Preparation of animals. Male Sprague-Dawley rats, weighing between 190 and 250 g, were used for this study. Rat preparation and in vivo microperfusion have been described previously (24, 26). Briefly, all animals were allowed free access to food and water before anesthesia with intraperitoneal inactin (100 mg/kg). Rats were placed on a servo-controlled heated table set to maintain body temperature at 37°C. A tracheostomy was performed, and the jugular vein was cannulated for infusion of normal saline at 2.8 ml/h. A flank incision was then used to expose the left kidney, which was then immobilized in a lucite cup. The kidney was bathed with water-equilibrated mineral oil heated to 37°C that was previously bubbled with 95% O2-5% CO2. The ureter was cannulated with polyethylene tubing (PE-50) to ensure free flow of urine.
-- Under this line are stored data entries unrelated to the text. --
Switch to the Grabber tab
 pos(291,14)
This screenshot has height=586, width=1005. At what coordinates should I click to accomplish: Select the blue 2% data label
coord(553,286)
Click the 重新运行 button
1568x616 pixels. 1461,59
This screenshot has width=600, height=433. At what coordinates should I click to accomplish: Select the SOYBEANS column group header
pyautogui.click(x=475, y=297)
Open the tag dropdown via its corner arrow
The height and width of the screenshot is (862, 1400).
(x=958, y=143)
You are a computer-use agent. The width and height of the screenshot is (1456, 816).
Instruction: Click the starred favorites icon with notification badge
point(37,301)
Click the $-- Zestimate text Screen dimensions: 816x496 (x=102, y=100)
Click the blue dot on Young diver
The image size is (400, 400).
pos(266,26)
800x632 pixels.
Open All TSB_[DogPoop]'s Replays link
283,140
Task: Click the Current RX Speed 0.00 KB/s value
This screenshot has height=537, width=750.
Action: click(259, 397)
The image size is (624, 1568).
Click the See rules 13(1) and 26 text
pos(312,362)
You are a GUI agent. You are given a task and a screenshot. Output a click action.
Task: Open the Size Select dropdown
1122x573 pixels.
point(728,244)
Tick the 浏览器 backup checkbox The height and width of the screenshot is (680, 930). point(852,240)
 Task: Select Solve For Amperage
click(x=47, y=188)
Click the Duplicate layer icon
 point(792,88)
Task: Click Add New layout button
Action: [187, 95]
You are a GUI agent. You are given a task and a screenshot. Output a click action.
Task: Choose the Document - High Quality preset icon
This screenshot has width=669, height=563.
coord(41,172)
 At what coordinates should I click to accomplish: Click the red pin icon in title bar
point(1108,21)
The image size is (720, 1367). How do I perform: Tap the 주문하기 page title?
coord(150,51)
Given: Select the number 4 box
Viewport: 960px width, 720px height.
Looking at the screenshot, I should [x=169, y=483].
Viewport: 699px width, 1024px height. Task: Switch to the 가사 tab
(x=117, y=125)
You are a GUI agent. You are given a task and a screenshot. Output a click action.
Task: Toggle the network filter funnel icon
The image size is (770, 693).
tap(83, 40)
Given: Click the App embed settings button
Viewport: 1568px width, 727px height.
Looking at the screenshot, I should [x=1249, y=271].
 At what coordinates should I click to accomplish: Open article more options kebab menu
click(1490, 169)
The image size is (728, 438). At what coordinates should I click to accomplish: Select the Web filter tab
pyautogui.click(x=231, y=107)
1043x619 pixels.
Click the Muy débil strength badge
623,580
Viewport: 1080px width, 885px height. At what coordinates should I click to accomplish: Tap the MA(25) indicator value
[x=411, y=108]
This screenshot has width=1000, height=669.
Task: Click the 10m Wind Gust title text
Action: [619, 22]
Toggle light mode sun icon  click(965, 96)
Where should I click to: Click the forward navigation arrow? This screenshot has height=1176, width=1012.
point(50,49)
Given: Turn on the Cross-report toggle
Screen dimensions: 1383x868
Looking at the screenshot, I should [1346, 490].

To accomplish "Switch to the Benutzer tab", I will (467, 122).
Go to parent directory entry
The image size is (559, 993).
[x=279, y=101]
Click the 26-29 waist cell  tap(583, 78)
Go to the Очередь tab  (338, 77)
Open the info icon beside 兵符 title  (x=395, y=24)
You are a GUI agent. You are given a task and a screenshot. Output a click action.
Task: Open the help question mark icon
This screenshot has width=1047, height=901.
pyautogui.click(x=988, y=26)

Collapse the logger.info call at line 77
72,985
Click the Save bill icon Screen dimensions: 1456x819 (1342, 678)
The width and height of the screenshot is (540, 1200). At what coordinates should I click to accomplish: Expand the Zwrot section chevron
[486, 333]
In vivo microperfusion. Proximal tubule segments on the surface of the kidney were initially mapped with injection of a small droplet of oil. A wax block was inserted into the lumen of an early proximal tubule loop by a hydraulic Microdrive (Trent Wells, Coulterville, CA), which prevented any glomerular filtrate from flowing into the tubule segments distal to the block. Subsequently, a microperfusion pipette was inserted into the lumen immediately distal to the wax block, and tubules were perfused (30 nl/min) with a microperfusion pump system (K. Effenberger, Vestavia Scientific, Birmingham, AL). Tubules were perfused with an ultrafiltrate-like solution, which was composed of (in mM) 120 NaCl, 25 NaHCO3, 5 KCl, 1 MgSO4, 1.8 CaCl2, 1 Na2HPO4, 5 glucose, 5 alanine, and 5 urea, as well as 0.1% FD & C green dye no. 3. Exhaustively dialyzed [3H]methoxy inulin was added as a volume marker. In a late proximal tubule loop distal to the perfusion pipette an oil block was placed, and a collection pipette was then inserted proximal to the oil block. An average of three tubules were perfused per kidney. Fluid collections were made over a 2- to 3-min period, and the volume was measured by using a constant-bore pipette. Only perfused tubules with an inulin recovery rate of >90 and <110% were included (actual, >90 to <105%). After all collections were performed, the entire tubule was injected with liquid microfil (Flow-Tech, Carver, MA) and allowed to harden overnight. The kidney was later placed in 6 N HCl at 37°C for 1 h. The microfil tubule casts were then dissected and photographed, and the tubular length between the perfusion and collection sites was measured. Microfil dissection and calculation of the rate of volume absorption (Jv) were performed without knowledge of the specific experimental protocol.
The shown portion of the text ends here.